Kalms Member	#3 - Posted: 1 Jun 2006 00:33 - Edited Reply Quote Regarding EA calculations: yes, the base/index register stalls work like that. Regarding texturemapper innerloop: * ADDX is pOEP-only (so it is not a 'simple' instruction) (10.1.2, table 10-2) * the MOVE.W / MOVE.B pair has the same destination register, so they cannot pair (10.1.6, yes the rule applies also for write-only "destination" registers) * the DBF is pOEP-only too (10.1.2, table 10-2), and it will take 1 full cycle to execute (table 10-17) What you want to do is: * Split the mem,mem move into one load and one store. then you get two pOEP\|sOEP ops which you can pair with other ops. * move the MOVE.W/MOVE.B into separate cycles * use SUBQ/BNE or CMPA/BNE for loop control, because correctly predicted BNE in the pOEP takes 0 cycles (table 10-17) -- yes, the instruction gets eliminated from the instruction stream and is essentially free if it goes into pOEP! So you get: .loop: move.b (a0,d5.l),d6 ; cycle 1 pOEP move.w d0,d5 ; cycle 1 sOEP move.b d6,(a1)+ ; cycle 2 pOEP move.b d1,d5 ; cycle 2 sOEP addx.l d2,d0 ; cycle 3 pOEP+sOEP addx.l d3,d1 ; cycle 4 pOEP+sOEP cmpa.l a1,a2 ; cycle 5 pOEP ; resource conflict on flags -- cycle 5 sOEP is idle bne.s .loop ; (cycle 6 pOEP, but takes 0 cycles so it's effectively free!) ... all in all 5 cycles, but there is room for one more instruction during cycle 5. If you can satisfy yourself with less than 16.16 precision then you can go lower than 5 cycles, but the datacache misses begin to dominate down in that territory.

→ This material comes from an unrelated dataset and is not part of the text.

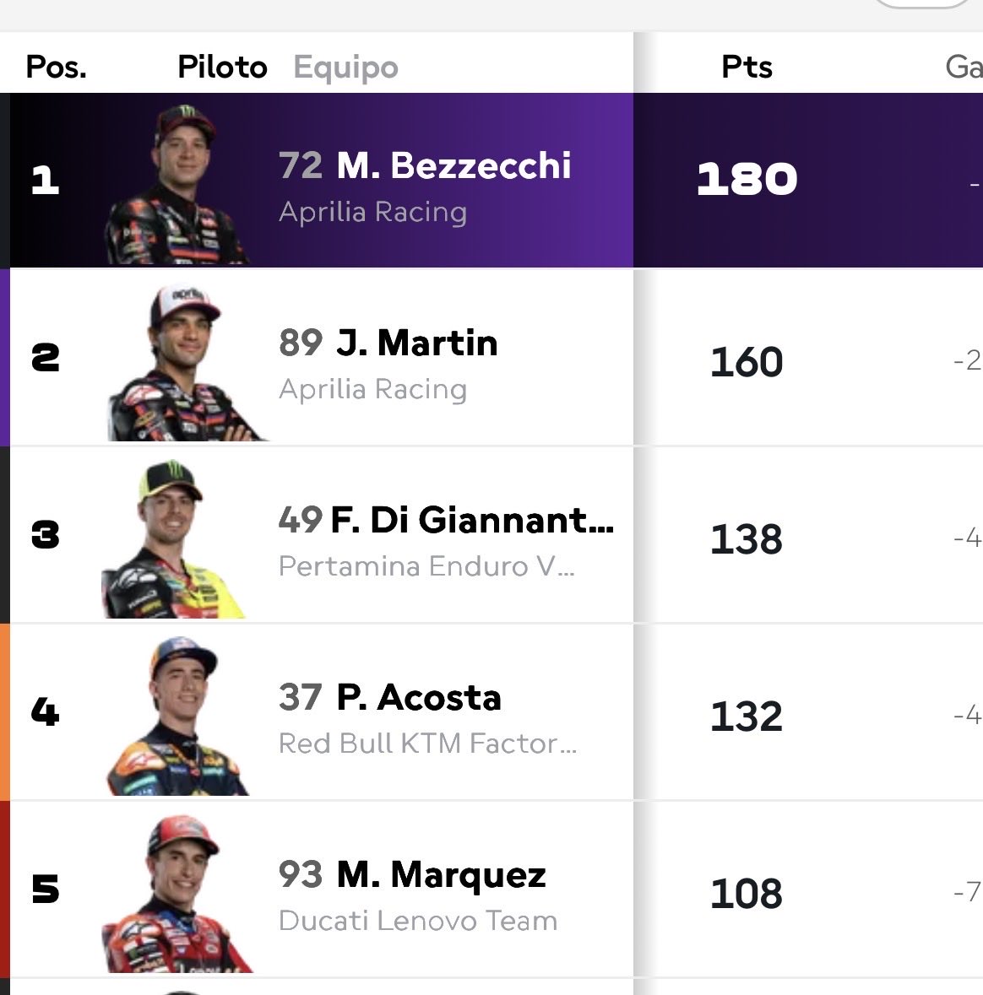This screenshot has width=983, height=995.
Task: Open M. Marquez rider name link
Action: click(442, 876)
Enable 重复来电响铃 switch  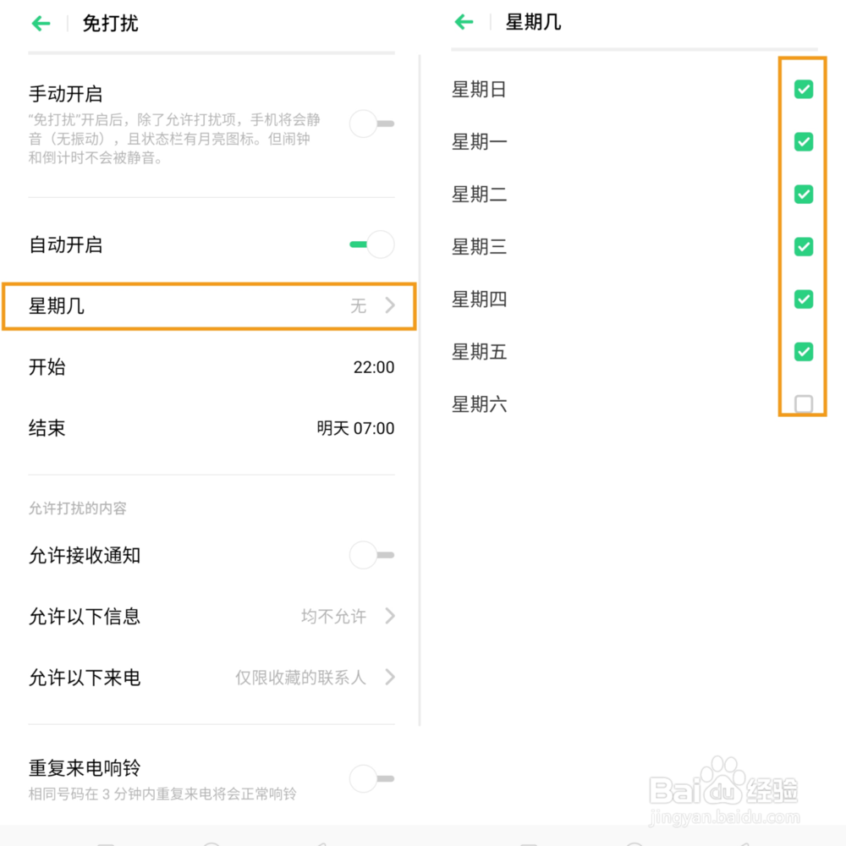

Kalms Member	#4 - Posted: 1 Jun 2006 00:38 - Edited Reply Quote (corrections folded into previous post)
noname Member	#5 - Posted: 1 Jun 2006 18:16 Reply Quote I've revising a bit chapter 10 of motorola 68060 book, if any of you can check and confirm I'm reading it correctly, please answer back: Could somebody please provide me with a link to this "book" (I presume it is available in digital form)?
Kalms Member	#6 - Posted: 1 Jun 2006 18:21 Reply Quote It's called MC68060UM/AD, available somewhere from Motorola's (or Freescale's) site. Alternate location: http://www.depeca.uah.es/docencia/ING-ECA/mm/docu/ Microp/Comps/68060UM.pdf
noname Member	#7 - Posted: 1 Jun 2006 18:26 Reply Quote Got it, thanks!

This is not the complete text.